Ingroia un simbolo le perplessità. - di Ricciolidoro -

Uno sbiadito colore arancione di sottofondo con la scritta Rivoluzione civile,  come se il cosiddetto movimento arancione, nato poco tempo fa, fosse solo un sottofondo ma non un tema conduttore; al centro, in grande ed in un color nero a carattei giganti il nome, INGROIA. Grande, invadente, a mostrare che il


movimento, come troppi negli ultimi tempi oramai, si identifica con una persona e con quello che questa rappresenta, non con delle idee o con un progetto. In basso, pericolosamente sotto, il IV stato, quello sì, perlomeno, rosso.

Cosa abbiamo dunque? Un ulteriore lista a sinistra che però, a conferma che venti anni di berlusconismo hanno condizionato la politica, è una lista che si identifica con un uomo, rispettabile e perbene. Ma un uomo, un leader, la cui immagine rimanda alla legalità ed alla lotta alla mafia.

Due cose importantissime, senza dubbio. Igroia l'ho sentito più volte intervenire a dibattiti e a convegni, mi è sempre piaciuto quello che ha detto sulla legalità e contro la mafia e la corruzione. Ma davvero questo basta a lanciare una lista, a stilare un intero programma politico? 

Appunto, quello che ci manca, e non solo a Ingroia, è un vero programma politico. Anche lui, come molti altri, parla per slogan e punta alla santificazione della personalità. 

Un altro santino, come è stato per Di Pietro, come è per Grillo e forse sarà per la lista Monti. Leader, personificazioni della politica, quella che si identifica con una persona sola e non con le idee, molto lontana da quel Berlinguer che pure Ingroia cita, forse a sproposito.

D'altra parte Ingroia già ci aveva deluso, come qualcun altro che voleva andarsene in Africa e poi è tornato a fare danni a sinistra ed al paese, anche Ingroia se ne è andato in Guatemala, per poi tornare a tuonare contro la Corte Costituzionale, usando armi simili a qualche suo indegno concorrente politico, proprio lui che i suoi sostenitori dicono esser il difensore della carta costituizionale. 

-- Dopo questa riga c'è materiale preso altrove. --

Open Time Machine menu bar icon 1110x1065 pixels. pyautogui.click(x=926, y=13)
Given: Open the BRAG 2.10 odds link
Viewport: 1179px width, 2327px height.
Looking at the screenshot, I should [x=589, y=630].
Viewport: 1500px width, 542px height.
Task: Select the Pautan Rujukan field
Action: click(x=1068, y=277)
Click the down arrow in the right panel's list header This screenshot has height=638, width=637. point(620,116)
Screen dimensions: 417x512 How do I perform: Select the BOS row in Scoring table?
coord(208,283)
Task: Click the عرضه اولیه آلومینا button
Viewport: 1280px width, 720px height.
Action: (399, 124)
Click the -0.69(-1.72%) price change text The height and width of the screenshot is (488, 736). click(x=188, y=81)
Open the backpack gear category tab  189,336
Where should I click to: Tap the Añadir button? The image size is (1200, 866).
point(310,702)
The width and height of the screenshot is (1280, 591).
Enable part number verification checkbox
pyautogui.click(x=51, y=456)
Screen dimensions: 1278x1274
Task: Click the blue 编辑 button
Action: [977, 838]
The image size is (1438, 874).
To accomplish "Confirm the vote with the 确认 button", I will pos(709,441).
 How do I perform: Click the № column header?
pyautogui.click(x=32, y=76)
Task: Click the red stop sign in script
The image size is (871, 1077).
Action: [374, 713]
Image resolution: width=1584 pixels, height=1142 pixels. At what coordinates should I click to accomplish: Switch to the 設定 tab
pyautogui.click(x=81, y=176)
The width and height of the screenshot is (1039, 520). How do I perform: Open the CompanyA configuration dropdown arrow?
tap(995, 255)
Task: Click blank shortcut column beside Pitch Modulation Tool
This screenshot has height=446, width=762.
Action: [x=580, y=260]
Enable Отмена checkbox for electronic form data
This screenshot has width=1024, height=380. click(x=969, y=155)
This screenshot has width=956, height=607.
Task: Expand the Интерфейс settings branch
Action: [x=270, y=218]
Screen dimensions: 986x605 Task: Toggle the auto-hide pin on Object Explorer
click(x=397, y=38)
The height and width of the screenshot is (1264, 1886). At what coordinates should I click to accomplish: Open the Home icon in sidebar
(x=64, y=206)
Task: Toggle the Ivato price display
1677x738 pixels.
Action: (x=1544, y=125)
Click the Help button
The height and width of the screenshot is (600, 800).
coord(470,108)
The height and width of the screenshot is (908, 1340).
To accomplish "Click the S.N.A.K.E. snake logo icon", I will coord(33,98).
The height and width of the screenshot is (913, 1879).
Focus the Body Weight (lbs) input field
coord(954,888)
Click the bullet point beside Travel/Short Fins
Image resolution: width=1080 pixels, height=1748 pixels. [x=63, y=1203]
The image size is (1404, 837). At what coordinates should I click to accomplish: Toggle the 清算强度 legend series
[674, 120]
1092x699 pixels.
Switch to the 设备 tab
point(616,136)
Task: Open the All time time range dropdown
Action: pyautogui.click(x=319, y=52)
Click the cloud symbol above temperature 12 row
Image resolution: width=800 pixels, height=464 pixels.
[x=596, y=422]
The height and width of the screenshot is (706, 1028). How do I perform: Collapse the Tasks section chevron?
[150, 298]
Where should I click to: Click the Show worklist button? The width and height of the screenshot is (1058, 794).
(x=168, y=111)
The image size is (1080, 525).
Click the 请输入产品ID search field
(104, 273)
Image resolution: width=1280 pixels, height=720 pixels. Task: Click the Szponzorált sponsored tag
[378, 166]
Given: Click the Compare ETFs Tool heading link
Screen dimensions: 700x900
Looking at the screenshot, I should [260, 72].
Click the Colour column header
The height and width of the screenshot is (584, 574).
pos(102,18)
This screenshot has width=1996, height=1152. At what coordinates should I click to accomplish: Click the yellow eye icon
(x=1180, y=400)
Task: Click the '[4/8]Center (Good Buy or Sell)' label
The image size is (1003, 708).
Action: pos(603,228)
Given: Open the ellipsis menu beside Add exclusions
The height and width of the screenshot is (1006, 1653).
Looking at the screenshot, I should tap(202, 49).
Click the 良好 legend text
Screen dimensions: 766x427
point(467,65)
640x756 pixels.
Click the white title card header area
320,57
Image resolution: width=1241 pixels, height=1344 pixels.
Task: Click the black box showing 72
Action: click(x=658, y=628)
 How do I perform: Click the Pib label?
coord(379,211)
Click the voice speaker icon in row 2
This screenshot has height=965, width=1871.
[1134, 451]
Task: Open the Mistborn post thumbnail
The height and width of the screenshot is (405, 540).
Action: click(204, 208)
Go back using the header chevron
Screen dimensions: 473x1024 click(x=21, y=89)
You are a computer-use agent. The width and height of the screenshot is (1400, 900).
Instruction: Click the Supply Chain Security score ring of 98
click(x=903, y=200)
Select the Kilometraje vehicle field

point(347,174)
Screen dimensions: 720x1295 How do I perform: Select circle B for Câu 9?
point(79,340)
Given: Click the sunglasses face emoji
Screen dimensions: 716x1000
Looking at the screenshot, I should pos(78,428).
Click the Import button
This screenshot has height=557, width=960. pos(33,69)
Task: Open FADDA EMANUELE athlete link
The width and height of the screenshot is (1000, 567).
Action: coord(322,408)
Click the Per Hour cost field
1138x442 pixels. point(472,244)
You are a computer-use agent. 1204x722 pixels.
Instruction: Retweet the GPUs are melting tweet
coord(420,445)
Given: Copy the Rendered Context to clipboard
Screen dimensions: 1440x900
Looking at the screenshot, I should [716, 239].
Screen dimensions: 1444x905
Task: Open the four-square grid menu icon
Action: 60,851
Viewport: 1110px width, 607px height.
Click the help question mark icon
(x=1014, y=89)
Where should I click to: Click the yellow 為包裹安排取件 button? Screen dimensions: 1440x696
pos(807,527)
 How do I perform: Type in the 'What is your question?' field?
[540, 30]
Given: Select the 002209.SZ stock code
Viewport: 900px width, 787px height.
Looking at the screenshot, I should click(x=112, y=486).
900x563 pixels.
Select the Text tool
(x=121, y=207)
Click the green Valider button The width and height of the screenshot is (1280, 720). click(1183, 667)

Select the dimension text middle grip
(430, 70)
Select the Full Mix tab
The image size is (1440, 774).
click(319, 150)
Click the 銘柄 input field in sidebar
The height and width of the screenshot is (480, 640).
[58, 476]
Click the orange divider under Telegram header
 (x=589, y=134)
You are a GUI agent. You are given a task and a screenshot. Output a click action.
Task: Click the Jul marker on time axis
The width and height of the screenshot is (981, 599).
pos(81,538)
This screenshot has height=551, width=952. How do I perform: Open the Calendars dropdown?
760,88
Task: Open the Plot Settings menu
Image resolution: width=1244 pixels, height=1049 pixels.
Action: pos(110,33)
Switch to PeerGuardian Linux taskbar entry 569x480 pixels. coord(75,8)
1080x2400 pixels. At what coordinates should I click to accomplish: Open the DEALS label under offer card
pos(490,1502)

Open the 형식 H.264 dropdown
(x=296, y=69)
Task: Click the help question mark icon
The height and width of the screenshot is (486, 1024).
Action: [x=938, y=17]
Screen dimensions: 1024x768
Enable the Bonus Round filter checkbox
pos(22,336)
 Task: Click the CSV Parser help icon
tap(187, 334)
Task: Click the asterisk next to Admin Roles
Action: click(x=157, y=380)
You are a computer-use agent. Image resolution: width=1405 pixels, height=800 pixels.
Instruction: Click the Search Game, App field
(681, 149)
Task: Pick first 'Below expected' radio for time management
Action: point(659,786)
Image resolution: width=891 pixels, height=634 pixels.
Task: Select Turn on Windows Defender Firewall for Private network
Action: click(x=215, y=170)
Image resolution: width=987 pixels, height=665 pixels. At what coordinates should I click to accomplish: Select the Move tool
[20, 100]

Torna e si candida, dice a Di Pietro, oramai alla canna del gas, di togliere il nome dal simbolo della sua lista e poi si candida come il salvatore della patria mettendoci il suo in grande, in nero, scolpito, con il IV stato sotto, sul brutto simbolo.

Si candida e attacca alla rinfusa, tende mani per poi ritirarle, per poi ritenderle, così, a casaccio, da un lato la porta ancora aperta al PD dall'altro al suo omologo qualunquista, Grillo, il cui nome anche se più discreto, è sul simbolo del movimento 5 stelle.

Insomma, anche Ingroia ci sembra in linea con questa crisi della politica, in cui l'assenza prinpipale è quella di programmi, di una politica progettuale, che punti veramente al cambiamento.

E dall'altra parte, quella del PD, la controcandidatura di Grasso ci sembra una mossa altrettanto confusa e istintiva, della serie, facciamo a chi c'ha il candidato più antimafia. E la risposta di Igroia alla candidatura di Grasso è in linea con il suo personalismo. Desolanti, entrambi.

Forse tutti questi magistrati in politica non sono proprio il massimo, Abbiamo una tale crisi della politica che nel nostro paese le politica, oltre ai comici, la fanno i magistrati. Abbiamo dimenticato che la Costituzione, nominata troppo ed invano, era perfetta per la sua divisione dei poteri, esecutivo, legislativo e giudiziario. 

E sui magistrati in politica, ferma restando la stima individuale alle persone, a volte, mi viene da citare un amico, un compagno, che dice sempre 

"Sui giudici io la penso come De Andrè".